Saturday, December 7, 2013

Divvy Up the Data Breach Fines

There are now a bunch of laws that require companies to publicly disclose a data breach and provide guidance to the victims associated with the lost data. In a growing number of cases there are even fines to be paid for very large, or very public, or very egregious data breaches and losses of personal information.

I often wonder what happens to the money once the fines have been paid. I'm sure there's some formula or stipulation as to how the monies are meant to be divided up and to which coffers they're destined to fill. But, apart from paying for the bodies that brought forth the case for a fine, is there any consistency to where the money goes and, more to the point, does that money get applied to correcting the problem?

In some cases I guess the fine(s) are being used to further educate the victims on how to better protect themselves, or to go towards third-party credit monitoring services. But come-on, apart from a stinging slap on the wrist for the organization that was breached, do these fines actually make us (or anyone) more secure? In many cases the organization that got breached is treated like the villain - it was their fault that some hackers broke in and stole the data (it reminds me a little of the "she dressed provocatively, so deserved to be raped" arguments). I fail to see how the present "make'em pay a big fine" culture helps to prevent the next one.

A couple of years ago during some MAAWG conference of other, I remember hearing a tale of how Canada was about to bring out a new law affecting the way fines were actioned against organizations that had suffered a data breach. I have no idea whether these proposals were happening, about to happen, or were merely wishful thinking... but the more I've thought on the topic, the more I'm finding myself advocating their application.

The way I envisage a change in the way organizations are fined for data breaches is very simple. Fine them more heavily than we do today - however half of the fine goes back to the breached company and must be used within 12 months to increase the information security of the company. There... it's as simple as that. Force the breached organizations to spend their money making their systems (and therefore your and my personal data) more secure!

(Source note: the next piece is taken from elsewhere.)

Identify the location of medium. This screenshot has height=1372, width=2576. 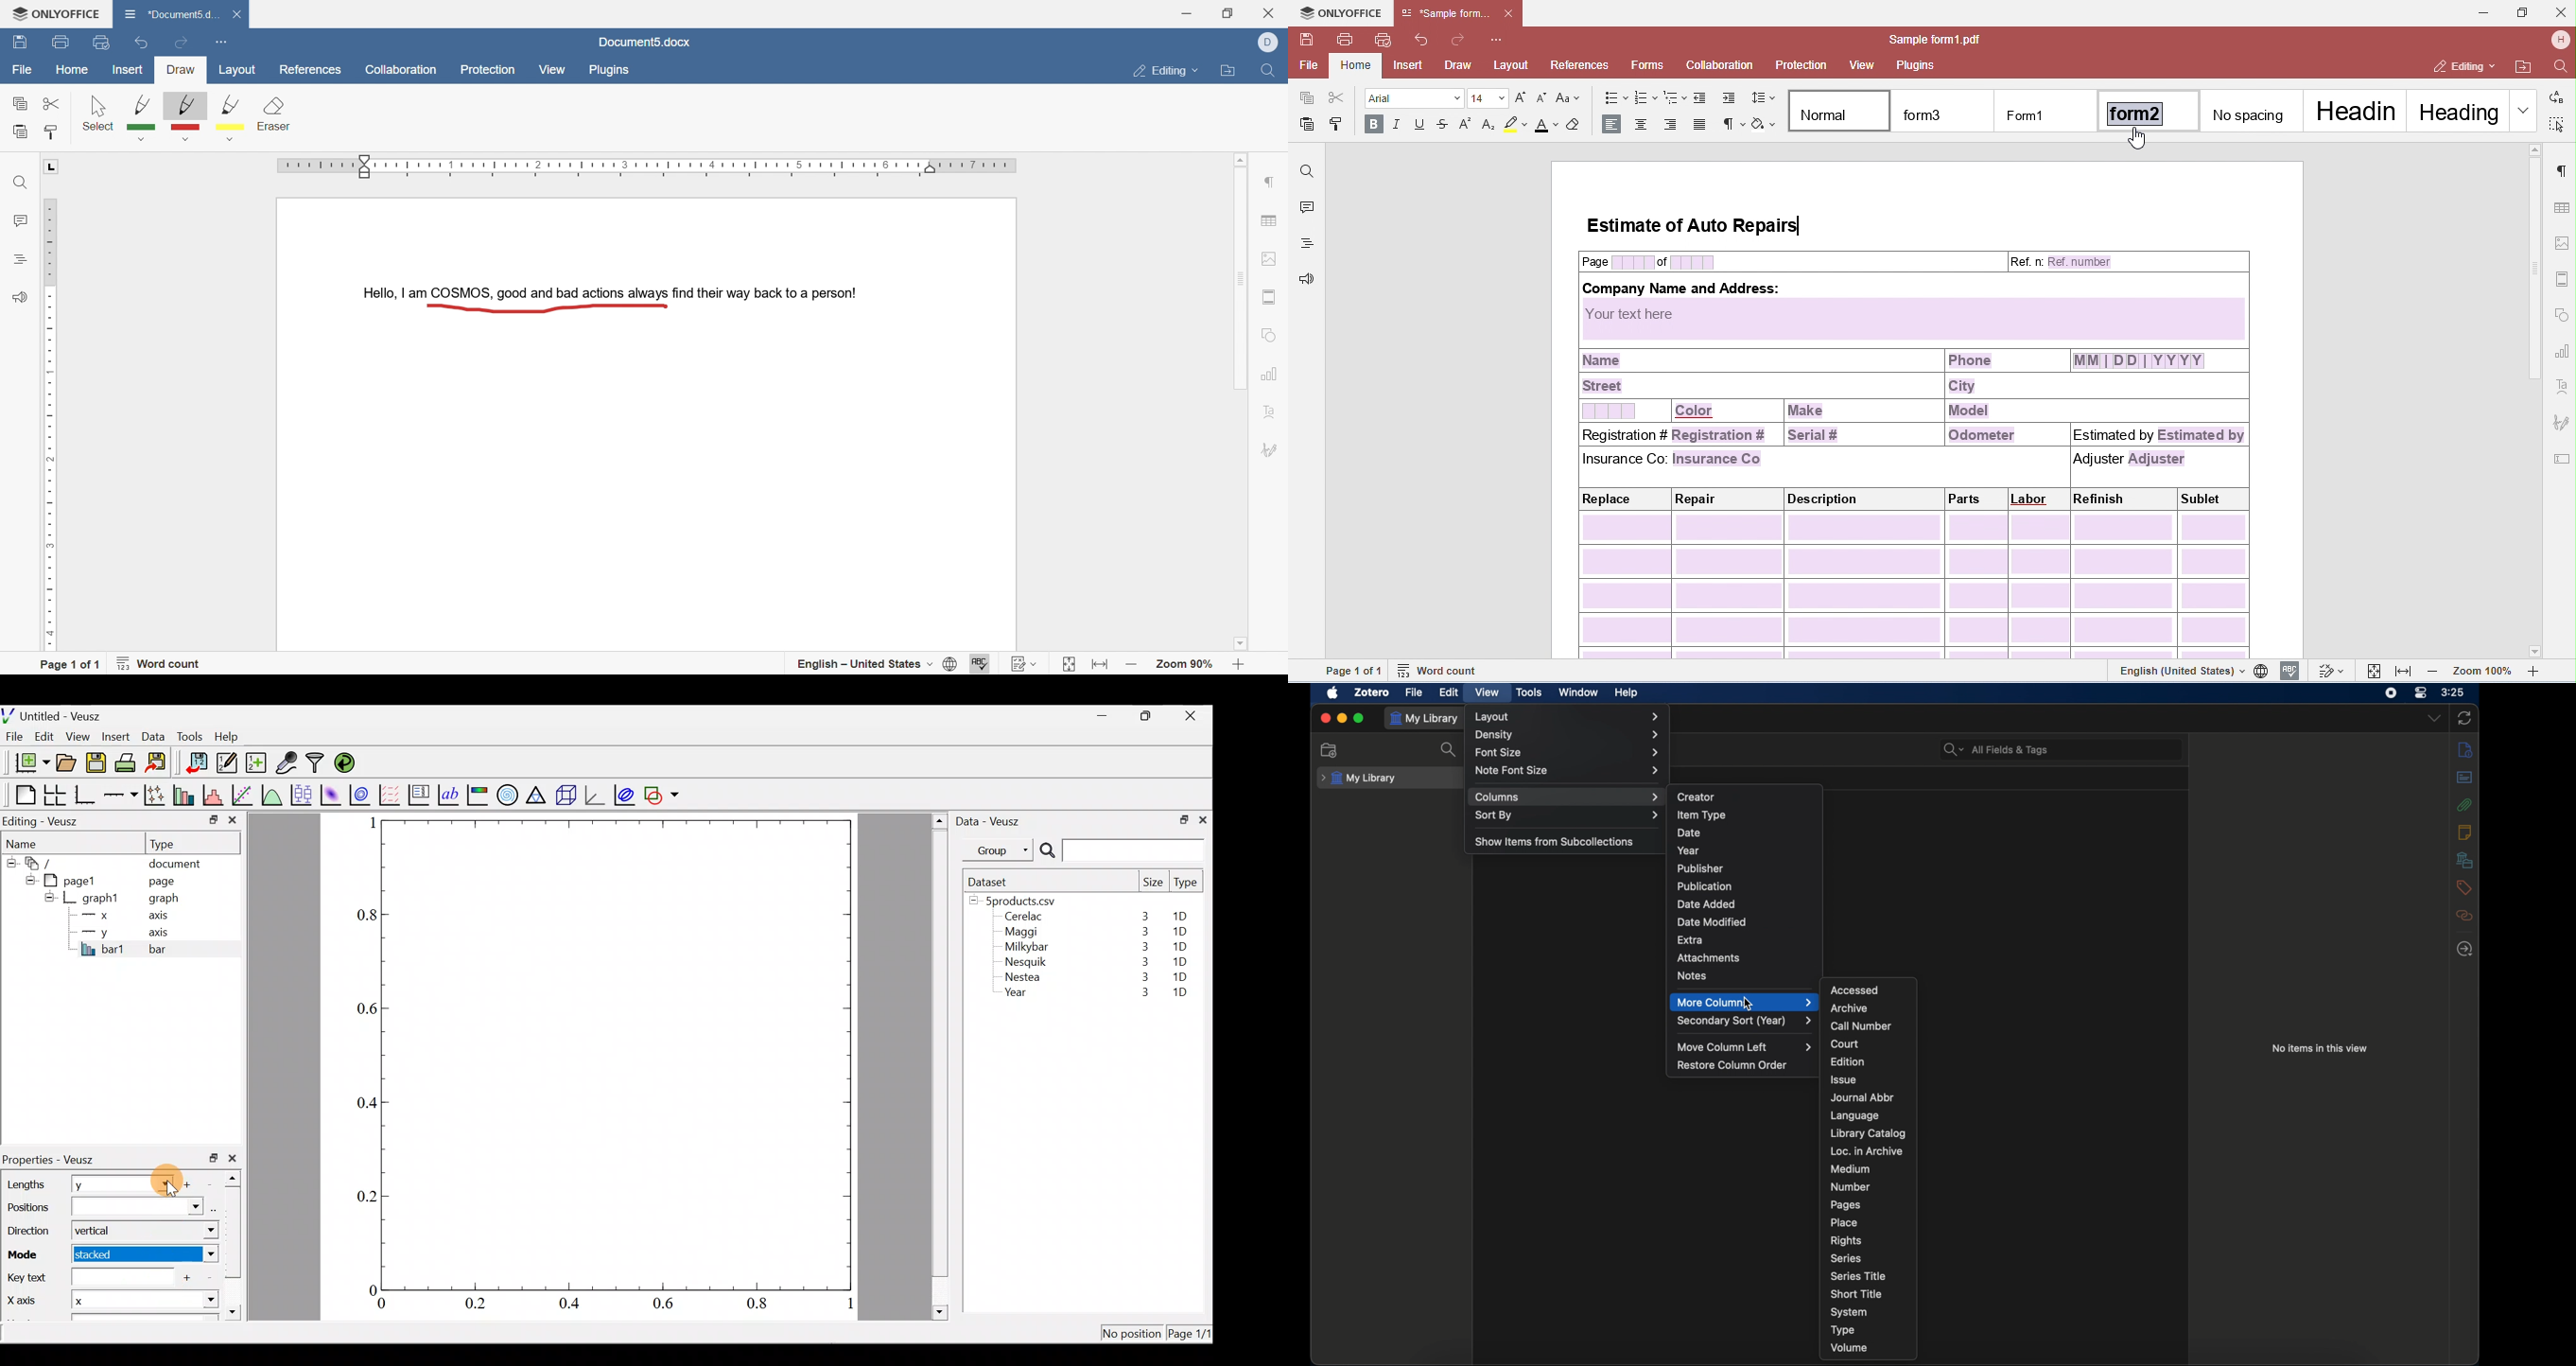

Yes, the devil is in the detail. Someone needs to define precisely what that money can be spent on in terms of bolstering security - but I'm leaning towards investments in technology and the third-party elbow-grease to setup, tune, and make it hum.

I can see some folks saying "this is just a ploy to put more money in the security vendors pockets!". If it's a ploy, it's hardly very transparent of me is it? No, these organizations are victims of data breaches because their attackers are better prepared, more knowledgeable, and more sophisticated than their victims. These organizations that are paying the fine would need to be smart about how they (forceably) spend their money - or they'll suffer again at the hands of their attackers and just have to pay more, and make wiser investments the second time round.

I've dealt with way too many of these breached organizations in my career. The story is the same each time. The IT departments know (mostly) what needs to be done to make their business more secure, but an adequate budget has never been forthcoming. A big data breach occurs, the company spends triple what they would have spent securing it in the first place doing forensics to determine the nature and scope of the data breach, they spend another big chunk of change on legal proceedings trying to protect themselves from lawsuits and limit liabilities and future fines, and then get lumbered with a marginal fine. The IT department gets a dollop of lucre to do the minimum to prevent the same attack from happening again, and they're staved again until the next data breach.

No, I'd much sooner see the companies being fined more heavily, but with half of that wrist-slapping money being forcably applied to securing the organization from future attacks and limiting the scope for subsequent data breaches. I defy anyone to come up with a better way of making these organizations focus on their security problems and reduce the likelihood of future data breaches.

-- Gunter Ollmann

1 comment:

  1. Wouldn't this encourage organisations not to invest in security until a data breach occurs, at which point they know they can then invest 50% of their fine into getting their security right?

    The auto industry (yeah, sorry) uses lawsuits plus product recalls to fix their failures. Could we do the same for data breaches: receive a fine and take down your website _until_ the flaws are addressed?